5. Unreliable Friends:
Teenagers are often highly influenced
by their friends. This can please parents and carers if they approve
of the behaviour of their friends but can cause problems if parents
and carers believe that their teenager is being 'led off-course' by
them.
Parents and carers worry that their
teen may end up mixing with 'the wrong crowd.'
Some groups of teens can end up with
quite a reputation of law-breaking or rowdy behaviour and parents and
carers can become very concerned when they discover their teenager
hangs-out with them.
It is important to check the facts.
When you hear something, how do you know that it is true?

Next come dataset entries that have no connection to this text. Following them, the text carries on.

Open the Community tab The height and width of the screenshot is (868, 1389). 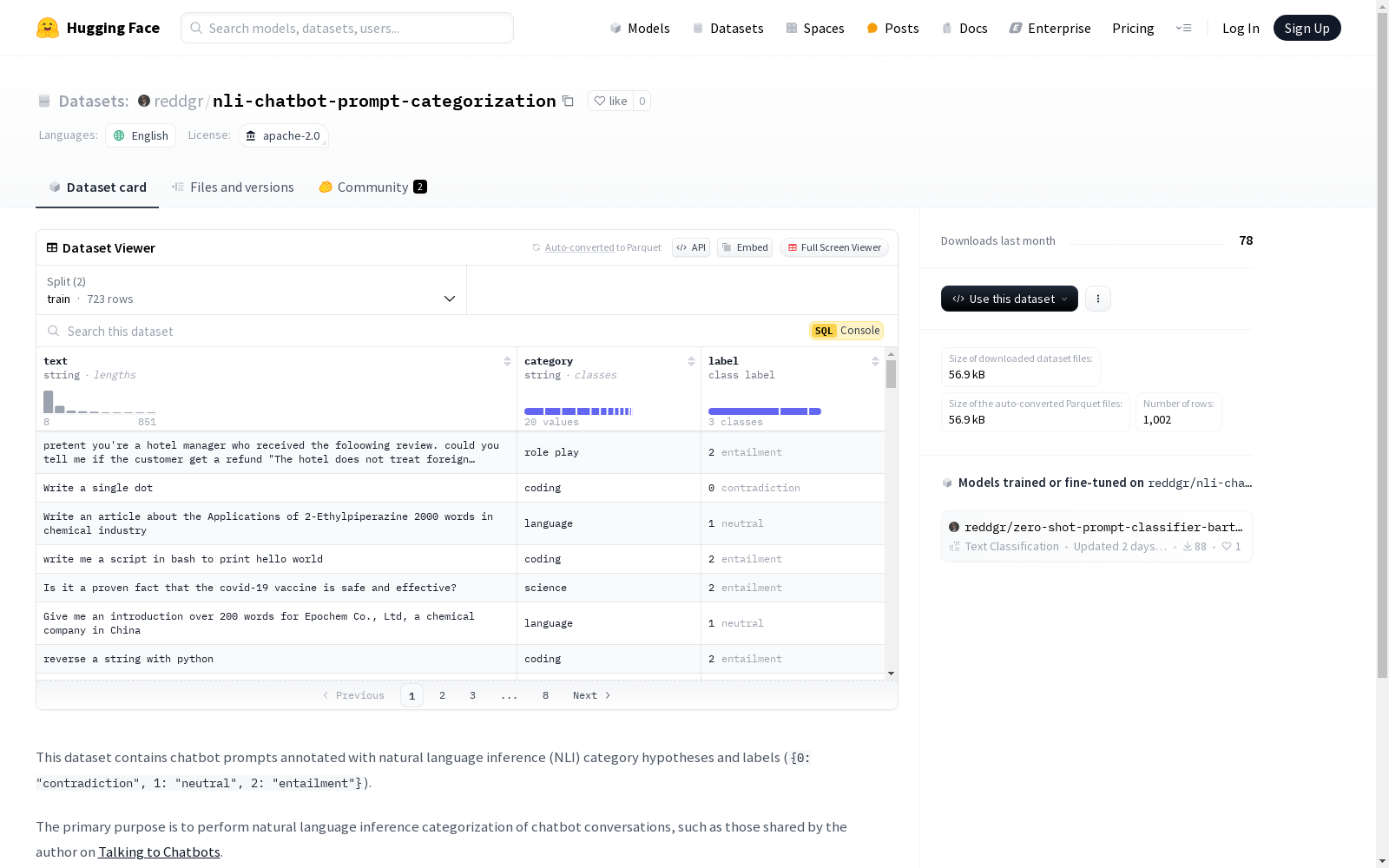click(372, 187)
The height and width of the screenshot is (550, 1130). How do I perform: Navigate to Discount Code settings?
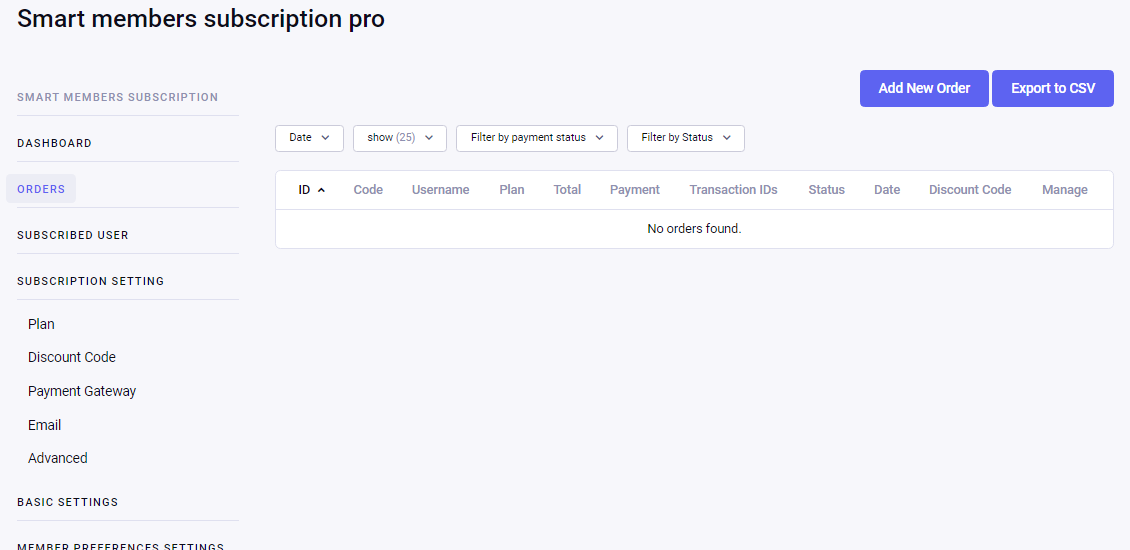click(x=72, y=357)
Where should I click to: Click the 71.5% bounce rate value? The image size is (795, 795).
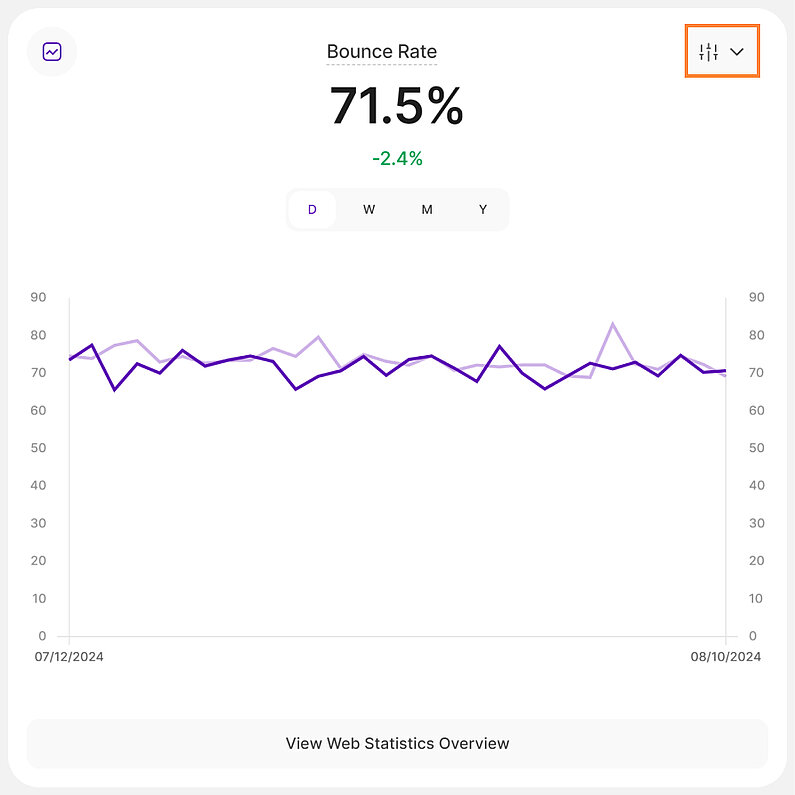click(397, 105)
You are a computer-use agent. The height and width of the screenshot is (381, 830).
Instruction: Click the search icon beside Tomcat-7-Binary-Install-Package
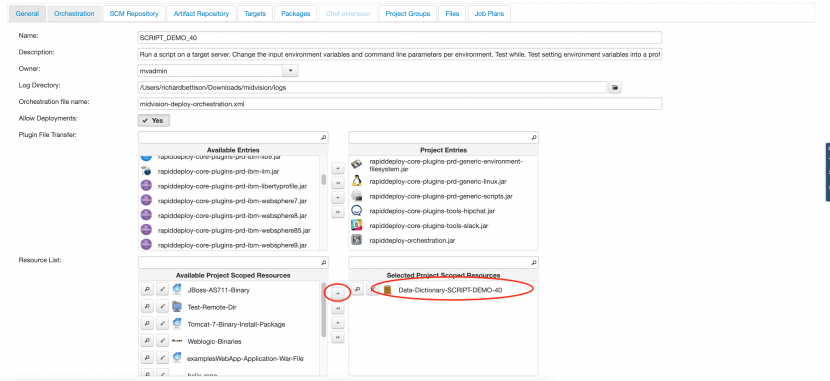(147, 324)
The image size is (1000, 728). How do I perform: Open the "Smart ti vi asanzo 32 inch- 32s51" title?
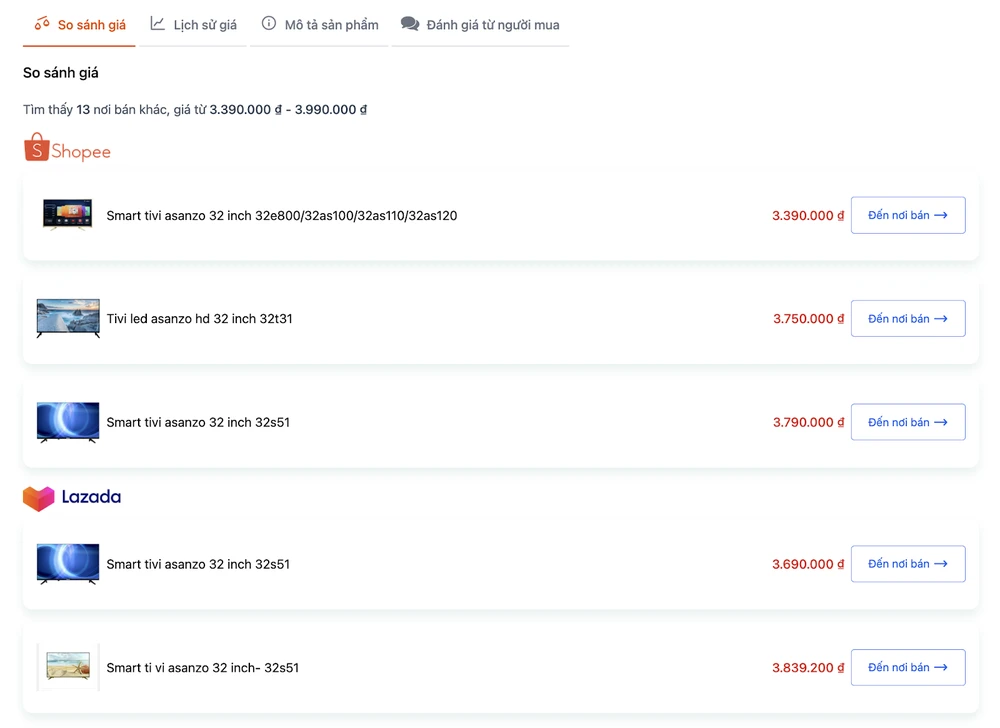203,667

There is nothing worse then confronting
your teen only to find out that the rumours were not true and your
teen has just been accused by you of doing something that they
haven't done.
Once you have the facts it is always
helpful to talk to you teen about your concerns. Make sure you choose
the right moment to bring up the subject. If you and your teen are
feeling calm prior to your conversation you have a far greater chance
of an effective communication with them but if either of you are
feeling tense or distracted in the first place then the chances of
you communicating effectively are slim.
It is best so be honest, to let them
know of your concerns and then listen carefully to what they say. If
you remain calm when they are speaking and fully listen to them they
are more likely to trust you with the truth and then you will be in
the best possible situation to decide what action needs to be taken.

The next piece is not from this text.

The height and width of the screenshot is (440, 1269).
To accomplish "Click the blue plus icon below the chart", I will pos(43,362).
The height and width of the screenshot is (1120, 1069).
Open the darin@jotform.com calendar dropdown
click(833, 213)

Once you have fully listened to your
teen it is your turn to let them know your concerns and any action
that you have decided to take.
Depending on the reaction of your teen
you will be able to decide on the best course of action. Providing
you come across to them as fair and reasonable they are likely to
respect what you have to say even if they don't actually say so.

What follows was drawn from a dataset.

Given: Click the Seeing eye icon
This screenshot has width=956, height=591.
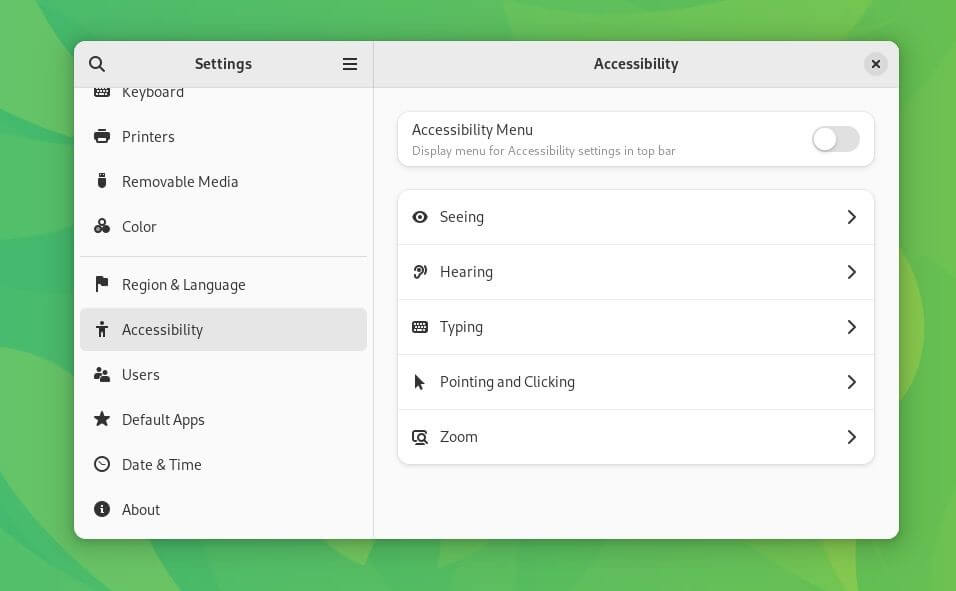Looking at the screenshot, I should [420, 216].
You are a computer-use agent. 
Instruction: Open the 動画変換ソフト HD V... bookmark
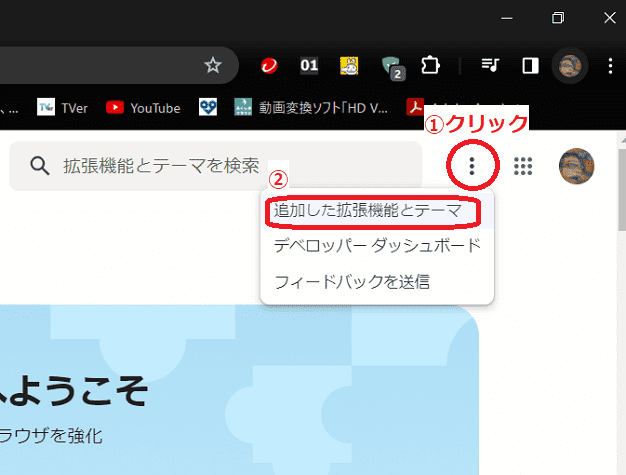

Once the lines of communication have
been opened regarding your concerns it is important that you
continue to offer your teen feedback at the right time and in the
right place.
Continue to assess the situation and
let your teen know your worries and concerns.
Praise them when they comply with your
wishes and follow through with any sanctions that you have agreed if
they don't comply.
Teenagers respond well to the certainty
that you will follow through with any sanctions you have agreed.